On 31st July, IAG (British Airways parent company) issued its Interim Management Report which states:
“The exceptional charge of €22 million represents management’s best estimate of the amount of any penalty issued by the Information Commissioner’s Office (ICO) in the United Kingdom, relating to the theft of customer data at British Airways in 2018.
The process is ongoing and no final penalty notice has been issued“.
The Cyber Attack
The BA fine followed a cyber-attack during 2018, which remained undetected for more than two months. The attack involved diverting cardholder data from British Airways official website to one set up by the attacker.
The attacker is believed to have potentially accessed the personal data of approximately 429,612 customers and staff. This included names, addresses, payment card numbers and CVV numbers of 244,000 BA customers. Other details thought to have been accessed include the combined card and CVV numbers of 77,000 customers and card numbers only for 108,000 customers.

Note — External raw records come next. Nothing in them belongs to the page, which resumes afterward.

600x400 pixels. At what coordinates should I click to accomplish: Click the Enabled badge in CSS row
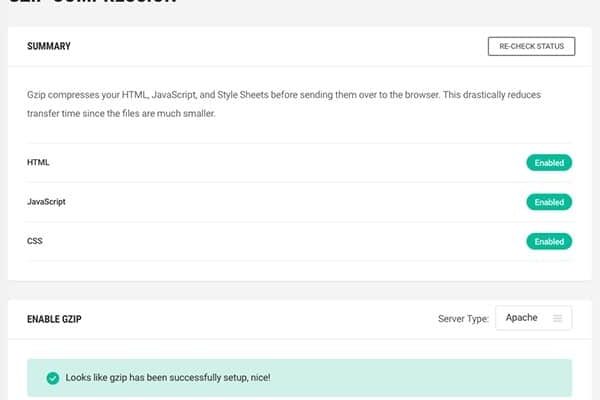(549, 241)
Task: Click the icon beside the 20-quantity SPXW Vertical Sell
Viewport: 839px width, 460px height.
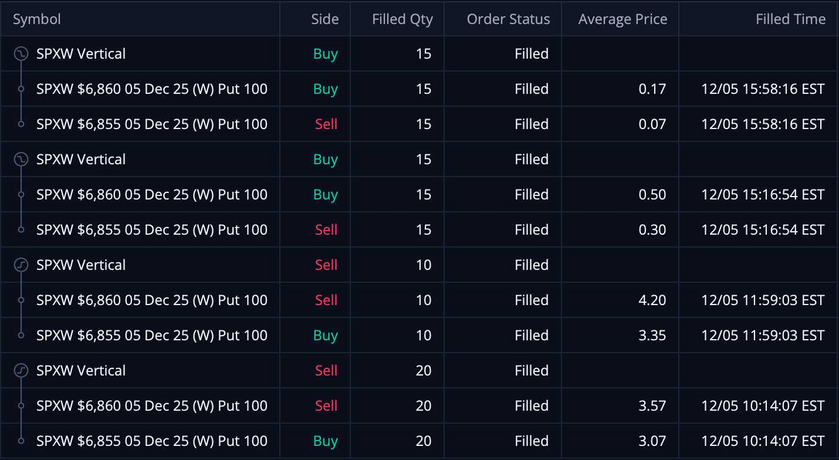Action: [x=20, y=371]
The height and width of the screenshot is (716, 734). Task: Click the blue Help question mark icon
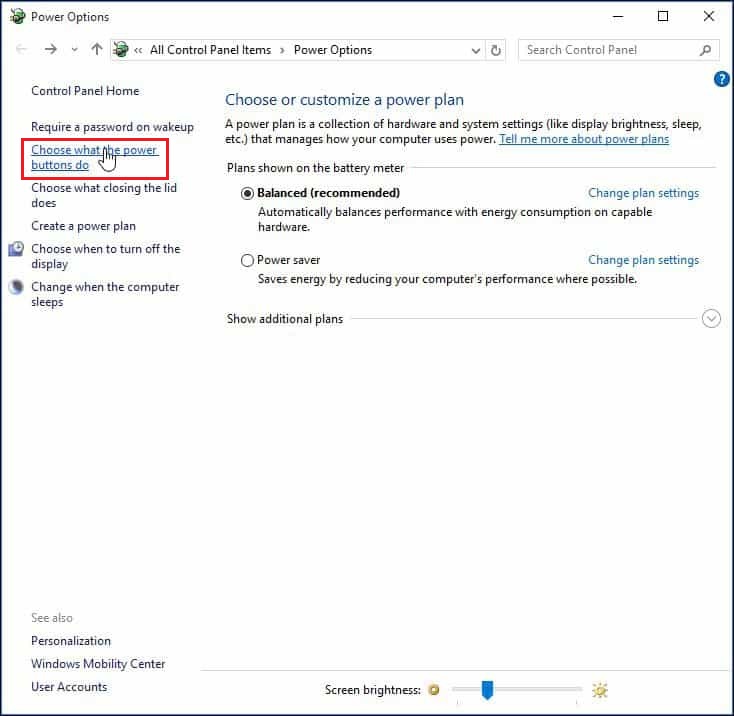(x=722, y=80)
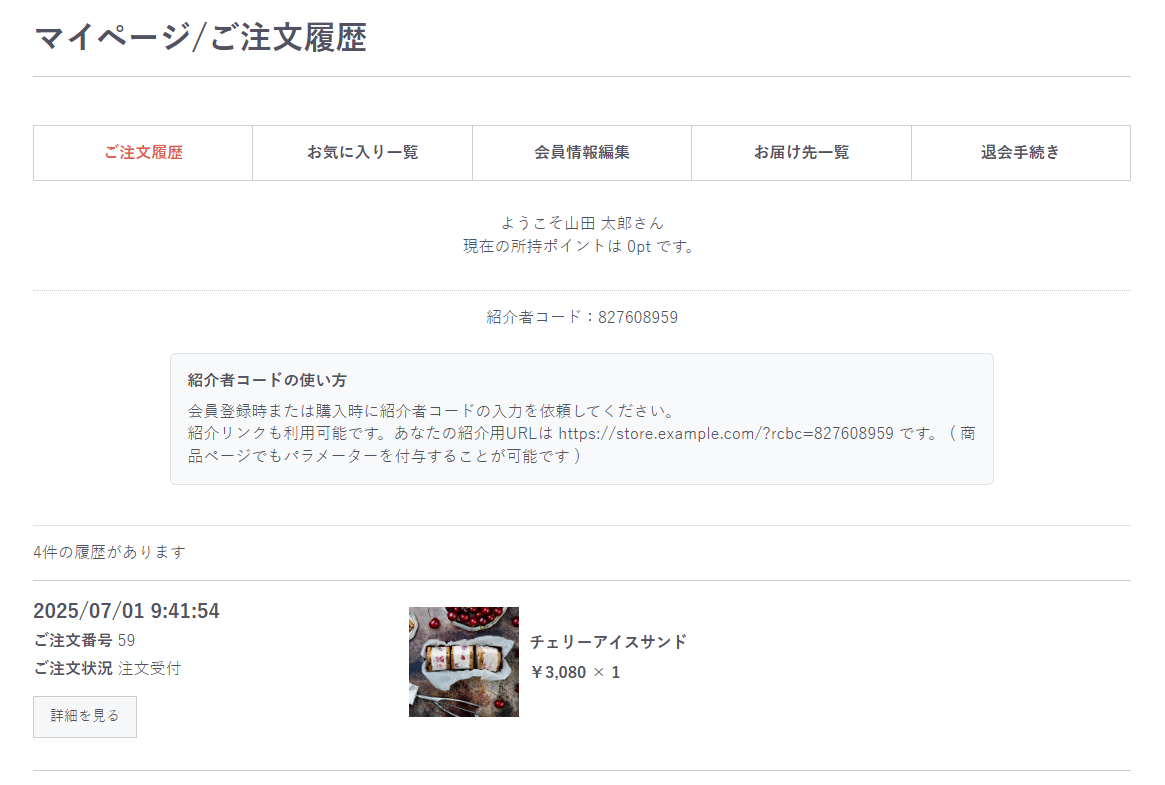Click the チェリーアイスサンド product name
The image size is (1165, 785).
click(x=608, y=642)
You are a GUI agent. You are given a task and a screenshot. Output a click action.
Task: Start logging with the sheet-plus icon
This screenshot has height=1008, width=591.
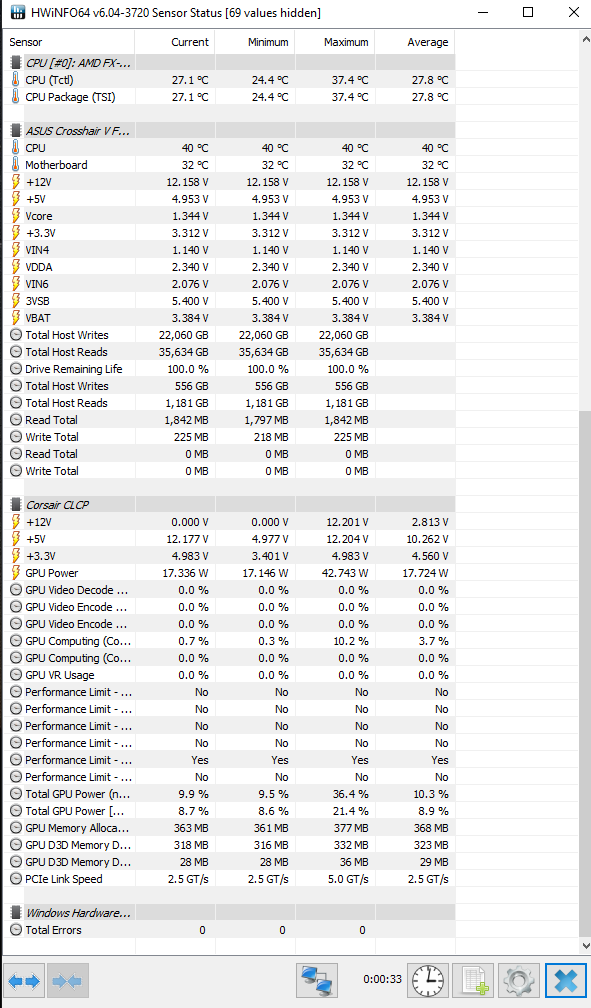473,980
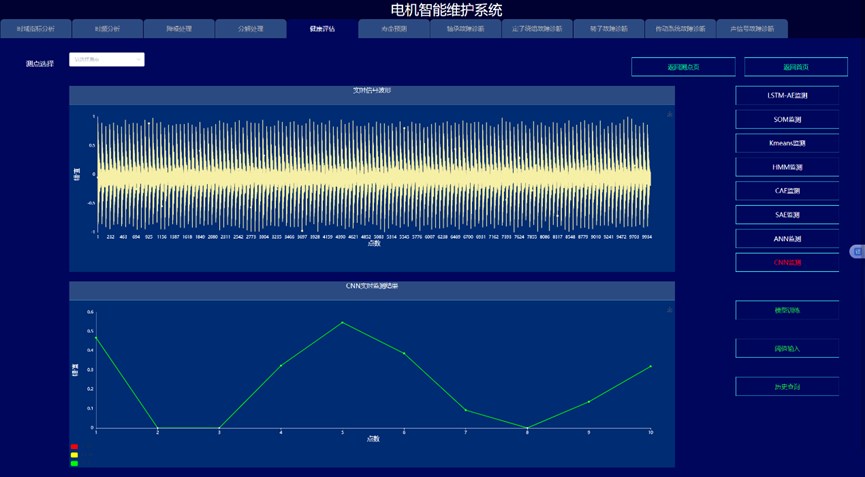Toggle the green legend series marker
865x477 pixels.
click(x=74, y=463)
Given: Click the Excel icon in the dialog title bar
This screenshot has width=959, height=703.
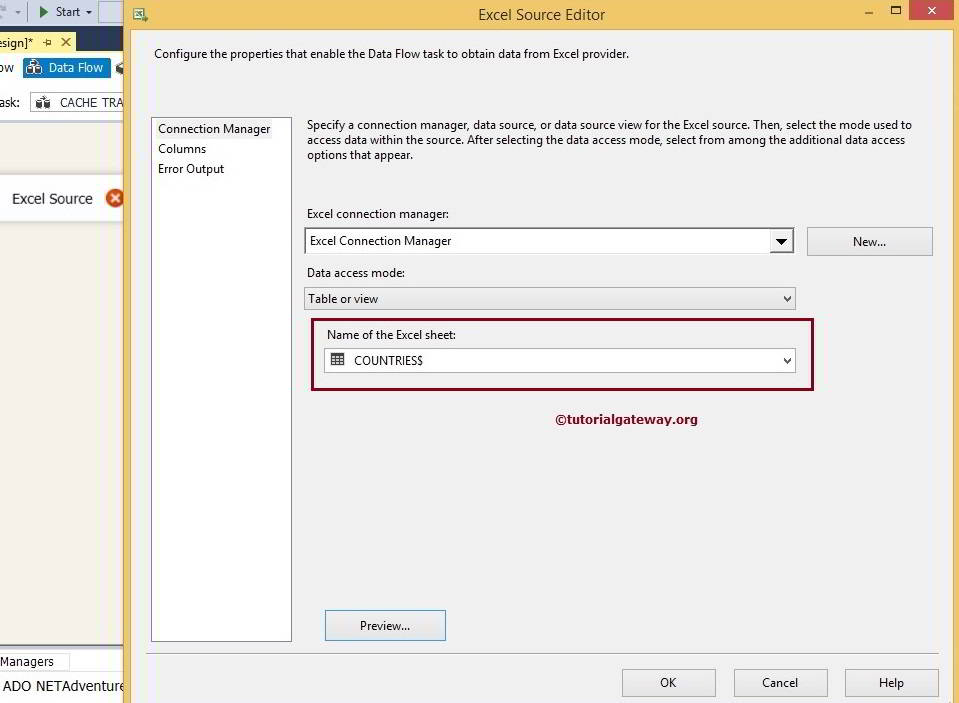Looking at the screenshot, I should (x=139, y=15).
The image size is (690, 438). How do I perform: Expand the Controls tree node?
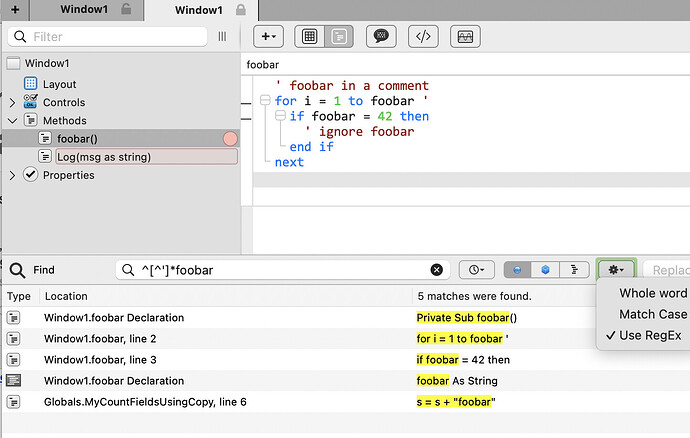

Usernames and passwords of BA employee and administrator accounts as well as usernames and PINs of up to 612 BA Executive Club accounts were also potentially accessed.
Failure to Prevent the Attack
According to the ICO, there were numerous measures BA could have used to mitigate or prevent the risk of an attacker being able to access the BA network. These include:
- limiting access to applications, data and tools to only that which are required to fulfil a user’s role
- undertaking rigorous testing, in the form of simulating a cyber-attack, on the business’ systems;
- protecting employee and third party accounts with multi-factor authentication.
Additional mitigating measures BA could have used are listed in the penalty notice.
None of these measures would have entailed excessive cost or technical barriers, with some available through the Microsoft Operating System used by BA. (You can read more about the causes of cyber security breaches in our recent blog post.)
It may well be that British Airways launches an appeal in which case its reasoning and actions when issuing fines under GDPR will be the subject of judicial scrutiny.
This will help GDPR Practitioners faced with similar ICO investigations.
It will also be interesting to see what happens to the other outstanding Notice of Intent, relating to Marriott Hotels for £99 Million, as well as the ICO’s investigation into the more recent EasyJet data breach. Interesting times ahead.